- INFORMATION -
-- Opening Marker --

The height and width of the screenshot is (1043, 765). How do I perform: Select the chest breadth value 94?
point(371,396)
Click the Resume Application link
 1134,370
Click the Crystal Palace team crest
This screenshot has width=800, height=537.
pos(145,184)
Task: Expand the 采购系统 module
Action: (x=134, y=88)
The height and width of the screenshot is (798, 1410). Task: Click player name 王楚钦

-- Closing Marker --
-- Opening Marker --

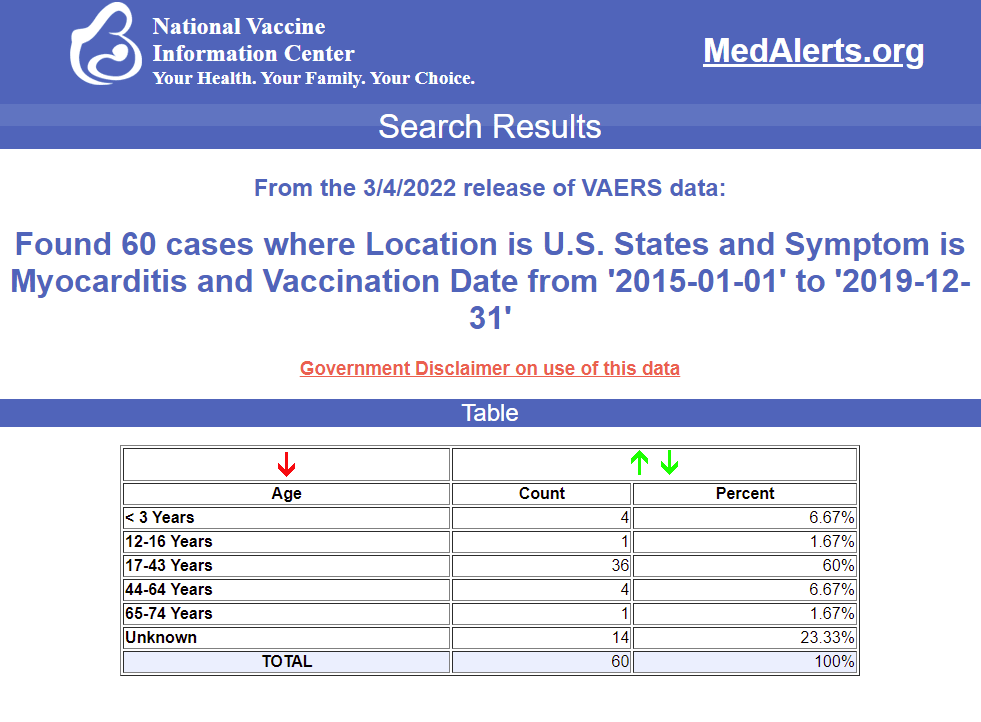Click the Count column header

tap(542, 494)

-- Closing Marker --

- WHAT YOU HAVE TO DO -
Starting with the line above that holds "The height and width of the screenshot is (1043, 765)." and stopping with the line that holds "The height and width of the screenshot is (798, 1410).", reproduce each line exactly, omitting all other lines.

- ANSWER BOX -
The height and width of the screenshot is (1043, 765). How do I perform: Select the chest breadth value 94?
point(371,396)
Click the Resume Application link
 1134,370
Click the Crystal Palace team crest
This screenshot has width=800, height=537.
pos(145,184)
Task: Expand the 采购系统 module
Action: (x=134, y=88)
The height and width of the screenshot is (798, 1410). Task: Click player name 王楚钦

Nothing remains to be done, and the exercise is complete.